Following the removal of al-Qaeda from Afghanistan, which was achieved shortly after the initial intervention, I opposed the morphing of the mission into one of nation-building from 2006 onwards. I remained a critic of our policy, and argued we have were fighting the wrong enemy in the wrong country. Accordingly, I was the only Conservative MP to vote against the Government’s policy in the 2010 debate, which was the first time Parliament had voted on the matter.

Our Afghan campaign was misguided from the start. We fundamentally underestimated the task at hand, and as a consequence under-resourced. Criticism is not levied against the troops – as an ex-soldier, I know they did everything that was asked of them – but against the US, British and other governments which failed to recognise two fundamentally important distinctions.

The first is that the West failed to distinguish between the key objective of keeping al-Qaeda out of Afghanistan and the wider notions of making Afghanistan a better place. This loss of focus produced mission creep – talk of nation building and concern over human rights are two examples.

The second distinction the Government for many years failed to properly explore were the differences between the Taliban and al-Qaeda. There was no shortage of evidence, as I found out during the Foreign Affairs Select Committee report into Afghanistan in 2011, to suggest that the Taliban would not necessarily let al-Qaeda back in to Afghanistan.

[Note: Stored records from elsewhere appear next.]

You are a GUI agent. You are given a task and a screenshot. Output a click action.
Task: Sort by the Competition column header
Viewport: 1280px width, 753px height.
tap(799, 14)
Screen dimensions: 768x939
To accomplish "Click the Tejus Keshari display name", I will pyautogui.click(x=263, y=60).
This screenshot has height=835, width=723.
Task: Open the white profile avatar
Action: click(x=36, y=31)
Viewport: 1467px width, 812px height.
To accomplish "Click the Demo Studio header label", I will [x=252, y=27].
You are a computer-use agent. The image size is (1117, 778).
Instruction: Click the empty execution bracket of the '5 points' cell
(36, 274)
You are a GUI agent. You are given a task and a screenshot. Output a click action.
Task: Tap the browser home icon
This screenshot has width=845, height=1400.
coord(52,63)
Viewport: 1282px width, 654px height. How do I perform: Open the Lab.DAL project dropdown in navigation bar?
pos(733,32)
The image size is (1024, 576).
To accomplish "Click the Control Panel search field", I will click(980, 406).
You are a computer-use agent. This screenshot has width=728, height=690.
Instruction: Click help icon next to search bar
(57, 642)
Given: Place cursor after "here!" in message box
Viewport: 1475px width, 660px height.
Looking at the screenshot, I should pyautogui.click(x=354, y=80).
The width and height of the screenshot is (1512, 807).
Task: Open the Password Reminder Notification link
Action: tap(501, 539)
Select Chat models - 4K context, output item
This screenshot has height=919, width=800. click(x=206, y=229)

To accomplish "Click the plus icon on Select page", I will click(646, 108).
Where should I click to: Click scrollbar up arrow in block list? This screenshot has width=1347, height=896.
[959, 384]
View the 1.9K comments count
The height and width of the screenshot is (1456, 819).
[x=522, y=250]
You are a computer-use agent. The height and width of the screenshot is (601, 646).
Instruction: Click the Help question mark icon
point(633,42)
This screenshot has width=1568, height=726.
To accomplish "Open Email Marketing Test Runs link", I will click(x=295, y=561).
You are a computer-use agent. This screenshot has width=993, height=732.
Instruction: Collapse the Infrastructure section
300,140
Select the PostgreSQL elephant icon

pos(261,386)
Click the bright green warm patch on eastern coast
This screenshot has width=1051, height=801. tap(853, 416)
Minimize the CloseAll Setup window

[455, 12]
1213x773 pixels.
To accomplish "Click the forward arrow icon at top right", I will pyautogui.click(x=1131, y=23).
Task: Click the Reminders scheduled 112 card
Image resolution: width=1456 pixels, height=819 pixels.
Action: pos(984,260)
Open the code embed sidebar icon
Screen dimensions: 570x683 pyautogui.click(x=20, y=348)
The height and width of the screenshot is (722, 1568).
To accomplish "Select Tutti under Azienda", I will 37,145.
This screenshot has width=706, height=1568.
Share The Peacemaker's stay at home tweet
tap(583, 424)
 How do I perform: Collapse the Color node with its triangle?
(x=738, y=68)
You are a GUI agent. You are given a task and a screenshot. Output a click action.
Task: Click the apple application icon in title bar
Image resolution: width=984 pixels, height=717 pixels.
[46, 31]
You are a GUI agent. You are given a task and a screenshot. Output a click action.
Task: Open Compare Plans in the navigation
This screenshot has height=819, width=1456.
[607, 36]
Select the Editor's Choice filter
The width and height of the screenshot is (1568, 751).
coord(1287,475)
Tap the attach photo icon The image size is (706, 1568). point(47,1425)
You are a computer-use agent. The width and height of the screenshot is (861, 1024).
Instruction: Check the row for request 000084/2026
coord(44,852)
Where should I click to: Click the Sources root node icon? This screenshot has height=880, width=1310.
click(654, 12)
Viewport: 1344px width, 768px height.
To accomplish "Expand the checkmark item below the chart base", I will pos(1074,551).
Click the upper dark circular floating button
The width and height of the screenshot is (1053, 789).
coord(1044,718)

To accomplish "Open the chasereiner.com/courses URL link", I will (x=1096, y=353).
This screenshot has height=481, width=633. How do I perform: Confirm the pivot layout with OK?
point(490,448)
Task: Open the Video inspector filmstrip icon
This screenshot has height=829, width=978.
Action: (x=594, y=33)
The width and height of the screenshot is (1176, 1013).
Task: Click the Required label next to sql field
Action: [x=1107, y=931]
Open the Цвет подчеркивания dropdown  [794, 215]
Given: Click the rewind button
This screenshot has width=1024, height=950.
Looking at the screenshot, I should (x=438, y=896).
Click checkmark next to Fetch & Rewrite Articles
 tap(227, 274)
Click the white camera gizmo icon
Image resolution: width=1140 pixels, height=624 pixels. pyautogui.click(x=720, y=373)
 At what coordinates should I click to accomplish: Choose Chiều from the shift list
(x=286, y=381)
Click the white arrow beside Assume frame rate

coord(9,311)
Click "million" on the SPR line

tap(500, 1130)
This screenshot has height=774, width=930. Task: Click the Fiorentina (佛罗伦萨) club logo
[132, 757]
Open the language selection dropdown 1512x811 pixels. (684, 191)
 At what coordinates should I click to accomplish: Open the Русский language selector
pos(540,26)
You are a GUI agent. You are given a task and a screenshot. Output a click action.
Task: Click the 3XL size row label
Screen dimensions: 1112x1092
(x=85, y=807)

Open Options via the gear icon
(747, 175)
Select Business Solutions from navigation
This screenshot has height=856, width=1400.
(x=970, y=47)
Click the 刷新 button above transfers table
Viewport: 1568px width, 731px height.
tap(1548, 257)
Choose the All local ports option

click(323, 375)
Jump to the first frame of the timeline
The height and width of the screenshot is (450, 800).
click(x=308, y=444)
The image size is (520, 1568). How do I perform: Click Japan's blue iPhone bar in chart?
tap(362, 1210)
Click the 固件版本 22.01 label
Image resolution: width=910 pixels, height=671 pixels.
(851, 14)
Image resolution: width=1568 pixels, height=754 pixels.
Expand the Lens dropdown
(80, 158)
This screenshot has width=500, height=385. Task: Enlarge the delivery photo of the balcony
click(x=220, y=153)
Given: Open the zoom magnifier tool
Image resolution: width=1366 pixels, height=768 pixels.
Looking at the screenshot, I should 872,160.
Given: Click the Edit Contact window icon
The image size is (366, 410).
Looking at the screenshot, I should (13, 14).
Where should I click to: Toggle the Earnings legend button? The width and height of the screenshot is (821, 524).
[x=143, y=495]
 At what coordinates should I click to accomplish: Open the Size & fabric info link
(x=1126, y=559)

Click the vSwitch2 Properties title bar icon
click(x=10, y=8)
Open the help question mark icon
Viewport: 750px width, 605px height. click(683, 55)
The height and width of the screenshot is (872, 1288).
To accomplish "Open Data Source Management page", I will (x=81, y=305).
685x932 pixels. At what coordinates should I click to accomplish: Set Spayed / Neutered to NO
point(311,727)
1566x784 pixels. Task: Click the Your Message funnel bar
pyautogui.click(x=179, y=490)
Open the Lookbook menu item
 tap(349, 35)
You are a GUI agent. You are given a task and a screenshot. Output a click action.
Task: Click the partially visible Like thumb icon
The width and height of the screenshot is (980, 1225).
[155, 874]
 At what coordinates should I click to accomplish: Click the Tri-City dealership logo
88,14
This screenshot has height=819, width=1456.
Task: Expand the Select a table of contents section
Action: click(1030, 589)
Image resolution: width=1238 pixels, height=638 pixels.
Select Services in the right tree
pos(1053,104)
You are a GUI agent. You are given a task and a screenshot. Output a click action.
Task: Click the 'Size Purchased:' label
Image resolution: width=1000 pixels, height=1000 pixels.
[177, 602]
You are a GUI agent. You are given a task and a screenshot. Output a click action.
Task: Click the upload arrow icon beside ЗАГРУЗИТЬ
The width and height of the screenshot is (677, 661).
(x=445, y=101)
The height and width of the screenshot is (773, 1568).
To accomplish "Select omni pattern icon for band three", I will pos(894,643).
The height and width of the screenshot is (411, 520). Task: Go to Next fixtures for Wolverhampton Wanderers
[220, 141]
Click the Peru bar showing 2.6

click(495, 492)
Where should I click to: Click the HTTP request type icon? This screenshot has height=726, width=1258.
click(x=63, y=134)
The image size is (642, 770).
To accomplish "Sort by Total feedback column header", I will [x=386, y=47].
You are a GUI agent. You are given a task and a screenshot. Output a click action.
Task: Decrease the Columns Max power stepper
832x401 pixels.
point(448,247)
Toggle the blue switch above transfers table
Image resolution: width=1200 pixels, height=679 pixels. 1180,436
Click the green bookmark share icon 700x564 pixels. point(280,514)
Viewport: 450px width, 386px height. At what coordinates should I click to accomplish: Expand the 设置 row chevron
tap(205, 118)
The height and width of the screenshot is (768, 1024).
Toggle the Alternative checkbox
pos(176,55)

Although there were, and are, different shades of Taliban, there was very little love lost between them and al-Qaeda. Many in the Taliban know ultimately al-Qaeda was responsible for their downfall. And yet the threats from al-Qaeda and the Taliban become conflated.

These two distinctions were important. If the West is trying to build a more ‘stable’ Afghanistan, then the struggle against the Taliban should continue until they are a spent force. If, however, the objective was to prevent al-Qaeda returning, then this may not be the case.

The UK withdrew its combat troops in 2014, with a much smaller contingent remaining to in a training and support role, in common with other countries involved in Afghanistan. The US did finally engage politically with the Taliban, having refused to do so for many years, but withdrew its practical support and its forces in such a way that the Afghan Government collapsed in the face of a resurgent Taliban.

I wrote about these events on Conservative Home, and concluded:

There will always be a role for British forces to play a role on the international stage, but the idea of wholesale ‘regime change’ for altruistic reasons, as we attempted in Afghanistan for too long, has had its day. Time now to focus on greater dangers.